Records for this exercise
# # # #
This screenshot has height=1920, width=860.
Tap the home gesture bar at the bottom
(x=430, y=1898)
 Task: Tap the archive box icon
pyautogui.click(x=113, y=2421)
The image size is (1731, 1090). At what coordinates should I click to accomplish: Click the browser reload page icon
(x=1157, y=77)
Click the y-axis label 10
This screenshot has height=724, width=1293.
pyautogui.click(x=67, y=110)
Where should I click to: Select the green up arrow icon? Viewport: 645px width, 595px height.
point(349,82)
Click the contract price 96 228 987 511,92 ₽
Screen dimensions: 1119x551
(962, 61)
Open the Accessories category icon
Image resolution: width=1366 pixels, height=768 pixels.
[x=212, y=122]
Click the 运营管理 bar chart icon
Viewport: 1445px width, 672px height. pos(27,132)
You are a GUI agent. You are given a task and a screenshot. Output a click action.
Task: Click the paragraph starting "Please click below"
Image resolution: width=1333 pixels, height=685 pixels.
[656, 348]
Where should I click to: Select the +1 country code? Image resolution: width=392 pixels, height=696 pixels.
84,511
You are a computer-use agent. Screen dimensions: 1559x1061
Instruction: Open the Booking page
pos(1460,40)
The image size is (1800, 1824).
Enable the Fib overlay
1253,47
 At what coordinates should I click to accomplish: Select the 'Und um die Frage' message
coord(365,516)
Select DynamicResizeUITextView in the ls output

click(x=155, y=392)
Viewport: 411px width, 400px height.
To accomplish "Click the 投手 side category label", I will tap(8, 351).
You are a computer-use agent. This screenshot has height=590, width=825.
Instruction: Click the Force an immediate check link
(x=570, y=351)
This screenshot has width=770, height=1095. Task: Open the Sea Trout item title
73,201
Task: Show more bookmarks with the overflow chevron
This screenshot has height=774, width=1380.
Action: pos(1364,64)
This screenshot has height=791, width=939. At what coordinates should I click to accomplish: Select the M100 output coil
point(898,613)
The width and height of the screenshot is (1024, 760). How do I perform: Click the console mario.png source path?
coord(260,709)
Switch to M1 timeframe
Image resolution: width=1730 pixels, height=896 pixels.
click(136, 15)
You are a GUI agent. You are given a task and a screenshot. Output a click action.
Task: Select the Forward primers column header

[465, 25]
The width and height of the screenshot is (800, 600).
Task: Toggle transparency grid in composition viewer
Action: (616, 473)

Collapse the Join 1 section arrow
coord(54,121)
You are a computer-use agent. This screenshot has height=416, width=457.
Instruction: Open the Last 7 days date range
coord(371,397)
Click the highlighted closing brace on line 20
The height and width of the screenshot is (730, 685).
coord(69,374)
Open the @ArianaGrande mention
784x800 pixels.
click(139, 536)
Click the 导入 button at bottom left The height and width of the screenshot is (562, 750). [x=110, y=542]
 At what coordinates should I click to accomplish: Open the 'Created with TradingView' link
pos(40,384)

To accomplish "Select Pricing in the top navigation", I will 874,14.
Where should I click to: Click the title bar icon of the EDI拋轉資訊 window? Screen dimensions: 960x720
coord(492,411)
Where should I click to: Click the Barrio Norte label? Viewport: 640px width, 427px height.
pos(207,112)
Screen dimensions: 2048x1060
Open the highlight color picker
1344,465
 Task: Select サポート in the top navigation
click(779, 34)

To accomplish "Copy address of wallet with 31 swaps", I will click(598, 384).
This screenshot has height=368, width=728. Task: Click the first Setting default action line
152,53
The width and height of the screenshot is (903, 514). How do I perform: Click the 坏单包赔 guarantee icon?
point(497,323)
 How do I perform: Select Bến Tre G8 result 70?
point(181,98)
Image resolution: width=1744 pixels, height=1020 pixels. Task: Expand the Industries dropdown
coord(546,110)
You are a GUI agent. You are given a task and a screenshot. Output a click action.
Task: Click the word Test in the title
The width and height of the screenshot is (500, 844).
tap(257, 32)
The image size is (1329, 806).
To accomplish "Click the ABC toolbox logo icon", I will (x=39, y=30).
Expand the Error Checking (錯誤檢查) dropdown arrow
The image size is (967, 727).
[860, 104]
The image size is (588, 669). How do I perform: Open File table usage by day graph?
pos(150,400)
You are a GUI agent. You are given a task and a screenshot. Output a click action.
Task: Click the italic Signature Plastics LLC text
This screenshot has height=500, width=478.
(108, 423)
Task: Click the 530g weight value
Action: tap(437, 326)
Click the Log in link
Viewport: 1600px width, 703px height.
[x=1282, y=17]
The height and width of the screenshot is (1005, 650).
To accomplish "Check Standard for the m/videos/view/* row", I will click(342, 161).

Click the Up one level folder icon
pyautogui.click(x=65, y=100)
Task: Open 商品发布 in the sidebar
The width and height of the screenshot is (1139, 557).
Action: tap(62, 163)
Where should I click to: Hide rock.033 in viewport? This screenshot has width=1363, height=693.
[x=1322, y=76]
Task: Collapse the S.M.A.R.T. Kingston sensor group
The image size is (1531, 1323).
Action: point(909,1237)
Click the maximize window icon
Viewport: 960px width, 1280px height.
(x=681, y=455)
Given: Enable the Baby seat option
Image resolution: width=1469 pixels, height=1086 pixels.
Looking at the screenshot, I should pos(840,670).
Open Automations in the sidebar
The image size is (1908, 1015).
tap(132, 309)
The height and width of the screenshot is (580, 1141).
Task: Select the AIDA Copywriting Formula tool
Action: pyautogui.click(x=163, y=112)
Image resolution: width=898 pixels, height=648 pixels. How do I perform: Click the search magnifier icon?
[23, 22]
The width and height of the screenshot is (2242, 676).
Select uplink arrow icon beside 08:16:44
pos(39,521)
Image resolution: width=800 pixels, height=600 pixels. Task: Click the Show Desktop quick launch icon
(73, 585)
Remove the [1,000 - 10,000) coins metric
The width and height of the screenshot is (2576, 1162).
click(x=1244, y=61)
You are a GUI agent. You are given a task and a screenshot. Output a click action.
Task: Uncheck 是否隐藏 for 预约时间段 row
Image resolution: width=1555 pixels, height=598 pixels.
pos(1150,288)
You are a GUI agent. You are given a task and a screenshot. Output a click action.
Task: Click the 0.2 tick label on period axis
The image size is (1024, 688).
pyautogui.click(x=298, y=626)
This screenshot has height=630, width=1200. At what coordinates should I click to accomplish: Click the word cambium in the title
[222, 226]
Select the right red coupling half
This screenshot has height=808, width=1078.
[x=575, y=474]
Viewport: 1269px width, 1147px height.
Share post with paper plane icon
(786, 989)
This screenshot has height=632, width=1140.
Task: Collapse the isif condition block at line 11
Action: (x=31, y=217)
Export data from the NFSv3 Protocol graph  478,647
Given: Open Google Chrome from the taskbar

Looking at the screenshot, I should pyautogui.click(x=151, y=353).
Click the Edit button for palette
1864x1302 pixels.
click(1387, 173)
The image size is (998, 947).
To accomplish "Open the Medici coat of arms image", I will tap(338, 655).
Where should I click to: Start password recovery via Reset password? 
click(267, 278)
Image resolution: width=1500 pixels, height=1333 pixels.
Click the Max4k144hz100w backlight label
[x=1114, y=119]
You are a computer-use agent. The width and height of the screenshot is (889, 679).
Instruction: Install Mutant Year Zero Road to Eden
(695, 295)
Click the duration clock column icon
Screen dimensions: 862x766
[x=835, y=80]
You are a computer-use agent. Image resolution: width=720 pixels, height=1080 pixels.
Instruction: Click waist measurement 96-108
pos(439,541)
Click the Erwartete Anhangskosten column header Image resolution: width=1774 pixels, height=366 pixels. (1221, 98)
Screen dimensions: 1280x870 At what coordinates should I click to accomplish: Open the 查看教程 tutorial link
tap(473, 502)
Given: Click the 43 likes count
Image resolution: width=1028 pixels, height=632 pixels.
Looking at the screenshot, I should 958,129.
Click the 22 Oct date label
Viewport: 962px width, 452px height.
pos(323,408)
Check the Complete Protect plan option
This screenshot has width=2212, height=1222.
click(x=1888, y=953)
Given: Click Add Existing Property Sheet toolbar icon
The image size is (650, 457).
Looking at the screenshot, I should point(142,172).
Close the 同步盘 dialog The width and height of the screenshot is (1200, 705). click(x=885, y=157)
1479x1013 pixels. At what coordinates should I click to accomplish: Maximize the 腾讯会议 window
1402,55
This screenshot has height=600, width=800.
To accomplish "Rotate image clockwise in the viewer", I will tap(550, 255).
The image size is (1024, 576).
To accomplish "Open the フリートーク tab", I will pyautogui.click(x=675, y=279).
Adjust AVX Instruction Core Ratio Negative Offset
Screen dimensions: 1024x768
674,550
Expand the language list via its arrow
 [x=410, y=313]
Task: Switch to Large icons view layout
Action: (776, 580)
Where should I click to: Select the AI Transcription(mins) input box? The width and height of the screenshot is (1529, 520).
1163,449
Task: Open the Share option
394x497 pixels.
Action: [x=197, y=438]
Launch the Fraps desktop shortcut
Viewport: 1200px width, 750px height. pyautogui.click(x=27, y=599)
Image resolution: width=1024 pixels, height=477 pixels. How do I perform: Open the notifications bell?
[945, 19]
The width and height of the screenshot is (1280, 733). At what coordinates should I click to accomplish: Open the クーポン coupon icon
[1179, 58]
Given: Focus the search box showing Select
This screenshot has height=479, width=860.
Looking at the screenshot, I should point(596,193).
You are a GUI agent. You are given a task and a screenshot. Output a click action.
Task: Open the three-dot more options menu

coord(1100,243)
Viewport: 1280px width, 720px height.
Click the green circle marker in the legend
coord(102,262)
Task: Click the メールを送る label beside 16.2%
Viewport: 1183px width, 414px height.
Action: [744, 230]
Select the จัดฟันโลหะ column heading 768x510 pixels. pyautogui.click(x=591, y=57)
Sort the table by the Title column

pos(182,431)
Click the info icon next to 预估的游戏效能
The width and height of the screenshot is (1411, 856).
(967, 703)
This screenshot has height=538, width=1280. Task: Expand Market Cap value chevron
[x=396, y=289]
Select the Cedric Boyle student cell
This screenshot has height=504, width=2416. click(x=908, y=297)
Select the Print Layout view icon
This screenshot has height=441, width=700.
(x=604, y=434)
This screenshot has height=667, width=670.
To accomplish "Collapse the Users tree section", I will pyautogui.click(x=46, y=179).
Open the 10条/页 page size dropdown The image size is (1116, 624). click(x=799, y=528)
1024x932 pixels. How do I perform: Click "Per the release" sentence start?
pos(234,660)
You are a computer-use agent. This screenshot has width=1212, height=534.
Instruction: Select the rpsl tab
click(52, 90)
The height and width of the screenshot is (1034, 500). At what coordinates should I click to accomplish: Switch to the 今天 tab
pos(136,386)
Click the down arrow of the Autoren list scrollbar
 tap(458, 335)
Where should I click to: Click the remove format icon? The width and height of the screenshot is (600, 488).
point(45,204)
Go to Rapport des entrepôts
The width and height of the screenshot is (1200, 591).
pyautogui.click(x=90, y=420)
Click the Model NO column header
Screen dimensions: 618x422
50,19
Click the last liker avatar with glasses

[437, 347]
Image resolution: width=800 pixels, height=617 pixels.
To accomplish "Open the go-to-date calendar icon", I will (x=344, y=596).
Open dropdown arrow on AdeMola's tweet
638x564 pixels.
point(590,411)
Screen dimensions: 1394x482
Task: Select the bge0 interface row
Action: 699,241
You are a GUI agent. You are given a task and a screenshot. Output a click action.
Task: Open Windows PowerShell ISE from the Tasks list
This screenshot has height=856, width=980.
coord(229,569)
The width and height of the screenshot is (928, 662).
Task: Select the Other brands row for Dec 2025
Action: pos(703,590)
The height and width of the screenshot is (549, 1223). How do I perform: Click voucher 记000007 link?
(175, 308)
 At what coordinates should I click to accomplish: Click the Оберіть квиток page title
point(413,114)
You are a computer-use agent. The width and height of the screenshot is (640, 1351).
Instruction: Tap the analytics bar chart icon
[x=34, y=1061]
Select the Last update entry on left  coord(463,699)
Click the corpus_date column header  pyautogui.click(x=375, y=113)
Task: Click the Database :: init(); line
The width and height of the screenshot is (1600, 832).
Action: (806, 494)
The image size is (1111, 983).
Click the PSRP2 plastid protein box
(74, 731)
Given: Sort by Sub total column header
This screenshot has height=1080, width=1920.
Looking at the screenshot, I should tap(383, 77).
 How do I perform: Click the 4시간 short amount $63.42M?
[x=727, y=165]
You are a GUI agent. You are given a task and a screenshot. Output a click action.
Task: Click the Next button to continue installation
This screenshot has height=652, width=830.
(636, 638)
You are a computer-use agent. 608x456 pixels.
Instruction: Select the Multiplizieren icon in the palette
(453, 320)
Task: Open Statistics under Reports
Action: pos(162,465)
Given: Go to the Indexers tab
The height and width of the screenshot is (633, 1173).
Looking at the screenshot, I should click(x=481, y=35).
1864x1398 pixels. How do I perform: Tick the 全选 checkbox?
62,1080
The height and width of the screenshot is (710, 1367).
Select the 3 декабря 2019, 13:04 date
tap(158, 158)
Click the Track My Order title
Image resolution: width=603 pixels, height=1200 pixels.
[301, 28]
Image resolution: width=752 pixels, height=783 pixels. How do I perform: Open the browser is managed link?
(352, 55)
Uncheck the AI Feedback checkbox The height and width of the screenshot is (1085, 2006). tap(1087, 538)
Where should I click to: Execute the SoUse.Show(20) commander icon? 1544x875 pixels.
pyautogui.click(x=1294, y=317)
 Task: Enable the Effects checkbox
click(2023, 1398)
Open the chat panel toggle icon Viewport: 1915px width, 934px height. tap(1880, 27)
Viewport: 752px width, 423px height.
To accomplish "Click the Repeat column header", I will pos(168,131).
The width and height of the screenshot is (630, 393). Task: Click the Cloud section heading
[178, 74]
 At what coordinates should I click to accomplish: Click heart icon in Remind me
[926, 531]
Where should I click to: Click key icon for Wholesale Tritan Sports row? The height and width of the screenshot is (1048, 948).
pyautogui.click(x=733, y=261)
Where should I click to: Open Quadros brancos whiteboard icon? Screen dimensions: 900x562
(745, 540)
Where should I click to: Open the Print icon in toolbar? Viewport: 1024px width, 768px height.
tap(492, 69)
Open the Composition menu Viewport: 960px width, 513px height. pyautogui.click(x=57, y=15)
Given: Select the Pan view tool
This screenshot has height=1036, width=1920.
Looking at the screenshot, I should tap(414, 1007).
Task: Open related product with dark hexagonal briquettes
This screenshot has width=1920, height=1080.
# # # #
Brief
With the first line of the records as the start and the line holding "Click the y-axis label 10" as the end, please copy exactly those lines and no others.

Answer box
This screenshot has height=1920, width=860.
Tap the home gesture bar at the bottom
(x=430, y=1898)
 Task: Tap the archive box icon
pyautogui.click(x=113, y=2421)
The image size is (1731, 1090). At what coordinates should I click to accomplish: Click the browser reload page icon
(x=1157, y=77)
Click the y-axis label 10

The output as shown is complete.